Thank you Zappo for the hint. I will use implementation (2) for now.

arjun · March 8, 2017, 13:50

Quote:

Originally Posted by Tobi

Hi Arjun,

Offtopic
I am dealing with combustion since 3 years. Maybe you know that I am developing a flamelet creator. The only missing part is solving the Stiff ODE. Unfortunately I made my own C++ project to learn much more in OOP but now I cannot use the ODE solvers from FOAM like, SEULEX, RODOS etc. Well, I hope that one day I can implement into my code. If you want to contribute, you are welcomed.

.

I intend to make the VODE based solver free for others to use as library, it is C++ implementation from cvode that was available. What would be different is that in year 2013 I created a faster LU solver for dense matrices. So wish to see if that gives speed up here. (Compared to starccm+ internal direct solver it was 30 times faster for 300x300 matrices and efficiency gape increases as the size increases).

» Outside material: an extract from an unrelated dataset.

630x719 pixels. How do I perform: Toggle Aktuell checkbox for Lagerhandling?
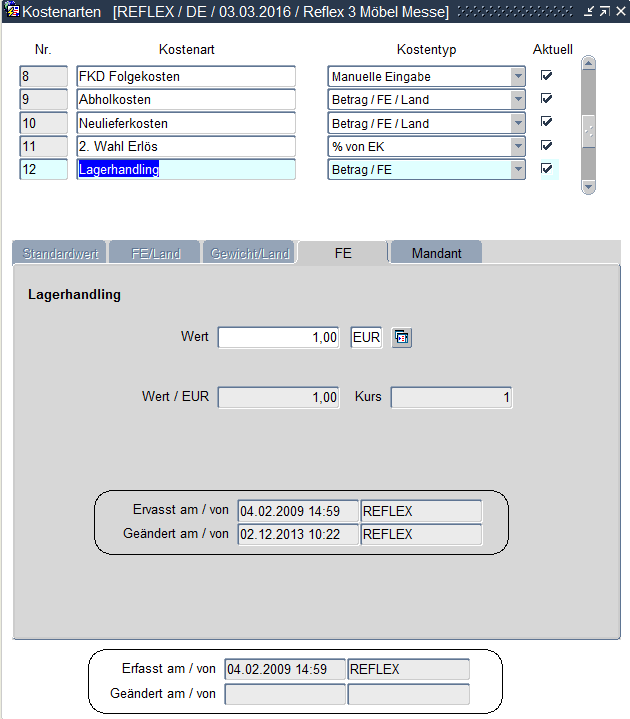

I am at the moment working on finite rate species combustion and now I start to work on ERENA algorithm and VODE based stiff solver (after ERENA) (will compare the two on cost of calculation).

I created a project called firekatze around these things like flamelets and other combustion related things (I added chemkin import and transport properties import etc).
Shall provide you then species properties from temperature and pressure.

At the moment the focus is to get this combustion thing work on finite rate and it shall be faster. Made lots of change to accomodate it in FVUS (like explicit navier stokes for example)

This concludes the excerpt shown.